I don't think that that's particularly likely (at most, we might see some more Constitution-family designs like Mirandas and the FJ configurations). The people making the show don't seem to be big tech-heads, nor do they seem to have delegated the "make everything make sense" job to anyone behind-the-scenes the way the way the 90s shows had a stable of Treknology experts, so I can't see them spending the money to recreate the Kelvin-family designs even though they logically should be around, in some form, at some scale, rather than using what they've got or making something all-new. I don't think they've ever used anything from the movies, or even earlier productions, as a time-saver or reference, whether design, graphic, or prop, aside from a handful of icons. They don't even use the right (by which I mean, post-TMP and thus wrong) font for the ship markings, just straight, unoutlined Microgramma without the shortened "1" that doesn't look so much like a "7," or the tails on the "D" so it doesn't look like an "O" or "0."
Personally, I don't see a problem with the three nacelle designs we've seen on DSC being contemporaries. They had multiple engine-styles in the TNG era side-by-side, and it never seemed that, say, the big round nacelle cap was necessarily more or less advanced than the small triangular red windows on other ships. Some ships get big flat nacelles like the Shenzhou, some get cylindrical nacelles with boxy casings around them like the majority of the DSC ships, and some have naked cylindrical nacelles, like the Enterprise. They all probably have merits or drawbacks, and are chosen based on the mission profile of an individual class, if not an individual ship.

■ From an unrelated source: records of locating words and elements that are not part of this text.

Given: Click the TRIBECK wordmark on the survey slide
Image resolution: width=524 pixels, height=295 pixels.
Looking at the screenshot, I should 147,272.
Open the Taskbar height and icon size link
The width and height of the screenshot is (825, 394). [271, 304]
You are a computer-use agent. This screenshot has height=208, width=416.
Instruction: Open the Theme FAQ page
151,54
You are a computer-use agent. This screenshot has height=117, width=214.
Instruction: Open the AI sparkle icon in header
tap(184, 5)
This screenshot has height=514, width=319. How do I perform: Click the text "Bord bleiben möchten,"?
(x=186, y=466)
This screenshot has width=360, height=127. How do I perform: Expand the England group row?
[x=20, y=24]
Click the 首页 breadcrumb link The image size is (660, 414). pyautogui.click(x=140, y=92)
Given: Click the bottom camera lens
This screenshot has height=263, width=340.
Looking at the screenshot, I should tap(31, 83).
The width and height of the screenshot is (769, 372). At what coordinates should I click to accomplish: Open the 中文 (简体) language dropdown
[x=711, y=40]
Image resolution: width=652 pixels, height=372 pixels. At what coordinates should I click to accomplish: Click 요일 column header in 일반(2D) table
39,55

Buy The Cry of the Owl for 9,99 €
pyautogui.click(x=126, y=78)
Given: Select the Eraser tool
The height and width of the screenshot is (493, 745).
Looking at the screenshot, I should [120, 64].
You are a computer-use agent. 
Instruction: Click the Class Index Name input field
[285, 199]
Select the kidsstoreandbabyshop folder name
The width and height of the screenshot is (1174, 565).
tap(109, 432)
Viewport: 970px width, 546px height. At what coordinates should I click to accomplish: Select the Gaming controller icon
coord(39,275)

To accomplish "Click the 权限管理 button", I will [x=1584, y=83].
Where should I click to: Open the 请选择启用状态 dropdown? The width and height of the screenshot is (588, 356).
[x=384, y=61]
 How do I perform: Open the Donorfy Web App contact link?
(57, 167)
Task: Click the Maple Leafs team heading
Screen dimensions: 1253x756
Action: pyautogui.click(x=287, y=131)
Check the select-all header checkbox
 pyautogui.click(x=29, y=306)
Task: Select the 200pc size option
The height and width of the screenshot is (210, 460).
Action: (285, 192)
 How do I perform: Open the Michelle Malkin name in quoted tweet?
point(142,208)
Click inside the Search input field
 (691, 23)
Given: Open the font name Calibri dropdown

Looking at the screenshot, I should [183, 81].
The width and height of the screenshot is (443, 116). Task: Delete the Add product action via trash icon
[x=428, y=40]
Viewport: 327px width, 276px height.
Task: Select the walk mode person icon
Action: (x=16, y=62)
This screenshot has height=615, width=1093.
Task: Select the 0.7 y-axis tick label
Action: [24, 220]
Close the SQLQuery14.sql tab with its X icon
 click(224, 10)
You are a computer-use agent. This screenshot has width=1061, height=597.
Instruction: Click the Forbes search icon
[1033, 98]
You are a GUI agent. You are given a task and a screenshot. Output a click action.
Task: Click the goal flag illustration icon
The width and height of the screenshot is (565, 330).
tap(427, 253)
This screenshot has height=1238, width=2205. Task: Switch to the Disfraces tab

Of course, that'd be a lot easier to sell if we'd actually see all the different kinds of ships Starfleet has together, instead of like always going with like. It reminds me a bit of the Halo franchise, where everything was redesigned to a greater or lesser extent for every game (and typically explained in the lore as being different models of the same line to rationalize the differences in look and performance), but they'd keep things simple, and rarely to never have two ships or weapons or suits that'd serve the same purpose show up at the the same time. The sort of verisimilitude of seeing, say, two different classes of frigate side-by-side would be left to books, comics, direct-to-web short films, tabletop wargames, what have you.